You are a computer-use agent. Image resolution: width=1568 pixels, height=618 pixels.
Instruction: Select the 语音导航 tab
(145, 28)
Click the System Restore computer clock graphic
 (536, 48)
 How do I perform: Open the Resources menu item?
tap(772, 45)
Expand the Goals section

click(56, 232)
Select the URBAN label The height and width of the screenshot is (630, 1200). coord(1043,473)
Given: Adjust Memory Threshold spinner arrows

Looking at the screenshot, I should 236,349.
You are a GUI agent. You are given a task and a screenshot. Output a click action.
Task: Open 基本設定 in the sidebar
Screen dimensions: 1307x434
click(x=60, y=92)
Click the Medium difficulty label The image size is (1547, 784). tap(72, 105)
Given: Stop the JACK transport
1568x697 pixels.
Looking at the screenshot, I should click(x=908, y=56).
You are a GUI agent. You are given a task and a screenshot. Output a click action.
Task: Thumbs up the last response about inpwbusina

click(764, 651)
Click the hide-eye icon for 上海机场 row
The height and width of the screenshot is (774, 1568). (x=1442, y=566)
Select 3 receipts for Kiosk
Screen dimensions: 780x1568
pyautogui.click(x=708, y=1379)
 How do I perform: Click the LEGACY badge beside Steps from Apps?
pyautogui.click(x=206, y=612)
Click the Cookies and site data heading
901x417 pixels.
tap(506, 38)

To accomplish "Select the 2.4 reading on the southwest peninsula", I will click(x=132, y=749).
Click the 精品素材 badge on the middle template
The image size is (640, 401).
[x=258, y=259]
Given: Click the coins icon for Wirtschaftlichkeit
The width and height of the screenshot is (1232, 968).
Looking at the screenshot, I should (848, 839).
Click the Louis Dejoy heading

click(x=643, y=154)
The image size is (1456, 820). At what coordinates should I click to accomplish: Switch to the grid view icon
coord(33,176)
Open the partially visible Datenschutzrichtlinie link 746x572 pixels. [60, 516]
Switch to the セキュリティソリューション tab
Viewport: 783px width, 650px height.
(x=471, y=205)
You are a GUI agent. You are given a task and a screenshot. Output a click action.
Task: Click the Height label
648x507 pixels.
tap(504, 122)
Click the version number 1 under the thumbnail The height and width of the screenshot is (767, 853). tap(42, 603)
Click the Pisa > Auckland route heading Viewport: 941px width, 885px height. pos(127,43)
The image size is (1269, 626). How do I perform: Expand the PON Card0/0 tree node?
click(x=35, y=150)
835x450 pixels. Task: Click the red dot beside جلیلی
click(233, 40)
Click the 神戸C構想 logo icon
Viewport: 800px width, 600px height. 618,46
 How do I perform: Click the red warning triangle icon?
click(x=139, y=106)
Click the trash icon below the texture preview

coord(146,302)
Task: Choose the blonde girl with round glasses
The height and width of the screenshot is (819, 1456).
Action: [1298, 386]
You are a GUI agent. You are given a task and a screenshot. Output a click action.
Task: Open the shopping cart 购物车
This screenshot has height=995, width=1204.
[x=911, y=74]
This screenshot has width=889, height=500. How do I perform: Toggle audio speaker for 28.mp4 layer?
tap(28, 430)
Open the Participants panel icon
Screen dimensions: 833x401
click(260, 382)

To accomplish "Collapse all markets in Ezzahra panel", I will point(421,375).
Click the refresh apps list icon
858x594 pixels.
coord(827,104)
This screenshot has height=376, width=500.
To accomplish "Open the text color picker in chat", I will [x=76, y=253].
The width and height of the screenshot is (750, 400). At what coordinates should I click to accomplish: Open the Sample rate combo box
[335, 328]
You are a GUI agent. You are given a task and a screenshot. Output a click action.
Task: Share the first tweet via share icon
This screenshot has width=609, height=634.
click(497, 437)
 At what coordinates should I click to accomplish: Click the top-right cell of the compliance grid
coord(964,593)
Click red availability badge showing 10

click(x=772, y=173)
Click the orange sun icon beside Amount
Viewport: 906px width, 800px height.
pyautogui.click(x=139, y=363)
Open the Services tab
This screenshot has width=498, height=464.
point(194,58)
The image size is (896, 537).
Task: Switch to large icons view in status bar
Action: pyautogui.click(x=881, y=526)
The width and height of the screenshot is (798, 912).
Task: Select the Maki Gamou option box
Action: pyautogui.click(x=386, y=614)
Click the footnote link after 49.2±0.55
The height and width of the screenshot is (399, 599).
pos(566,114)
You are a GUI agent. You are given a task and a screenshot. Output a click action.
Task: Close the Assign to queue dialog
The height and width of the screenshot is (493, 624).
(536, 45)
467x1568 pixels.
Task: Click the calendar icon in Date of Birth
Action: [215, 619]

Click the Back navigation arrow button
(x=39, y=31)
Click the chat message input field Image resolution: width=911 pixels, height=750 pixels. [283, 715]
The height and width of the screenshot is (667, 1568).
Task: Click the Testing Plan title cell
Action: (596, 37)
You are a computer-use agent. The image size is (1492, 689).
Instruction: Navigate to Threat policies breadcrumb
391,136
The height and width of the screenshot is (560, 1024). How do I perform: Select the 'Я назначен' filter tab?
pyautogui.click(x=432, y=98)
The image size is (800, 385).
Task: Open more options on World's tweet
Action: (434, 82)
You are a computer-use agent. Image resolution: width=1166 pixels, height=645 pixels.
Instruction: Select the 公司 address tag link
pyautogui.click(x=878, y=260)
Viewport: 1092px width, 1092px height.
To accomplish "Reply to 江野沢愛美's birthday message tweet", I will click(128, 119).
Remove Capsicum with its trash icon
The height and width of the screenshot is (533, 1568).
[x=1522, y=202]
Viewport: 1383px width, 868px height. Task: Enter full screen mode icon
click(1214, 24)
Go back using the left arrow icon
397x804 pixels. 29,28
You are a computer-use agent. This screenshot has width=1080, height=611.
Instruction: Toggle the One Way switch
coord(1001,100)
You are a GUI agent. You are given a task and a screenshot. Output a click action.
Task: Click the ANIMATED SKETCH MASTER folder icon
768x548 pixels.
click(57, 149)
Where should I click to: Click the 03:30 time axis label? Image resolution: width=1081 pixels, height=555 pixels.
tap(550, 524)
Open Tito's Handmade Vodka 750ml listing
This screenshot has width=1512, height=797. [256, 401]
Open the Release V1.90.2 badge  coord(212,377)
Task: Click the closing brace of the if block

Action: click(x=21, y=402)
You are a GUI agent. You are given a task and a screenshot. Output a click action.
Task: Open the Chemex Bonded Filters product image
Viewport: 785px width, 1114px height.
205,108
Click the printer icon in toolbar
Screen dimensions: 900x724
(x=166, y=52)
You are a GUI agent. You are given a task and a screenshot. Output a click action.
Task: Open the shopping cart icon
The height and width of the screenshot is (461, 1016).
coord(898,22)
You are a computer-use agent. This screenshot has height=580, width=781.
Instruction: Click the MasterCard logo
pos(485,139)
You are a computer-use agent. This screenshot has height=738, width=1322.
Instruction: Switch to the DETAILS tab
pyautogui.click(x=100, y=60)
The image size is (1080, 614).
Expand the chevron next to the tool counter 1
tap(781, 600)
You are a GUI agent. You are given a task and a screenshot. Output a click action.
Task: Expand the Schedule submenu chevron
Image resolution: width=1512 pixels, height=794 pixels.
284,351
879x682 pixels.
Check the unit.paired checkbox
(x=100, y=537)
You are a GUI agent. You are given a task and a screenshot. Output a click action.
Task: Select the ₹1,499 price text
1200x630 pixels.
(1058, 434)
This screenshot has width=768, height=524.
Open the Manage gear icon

==============================

Task | In the records above, find every line that contains the word "shopping" and copy it.

Expected answer |
Task: Open the shopping cart 购物车
Task: Open the shopping cart icon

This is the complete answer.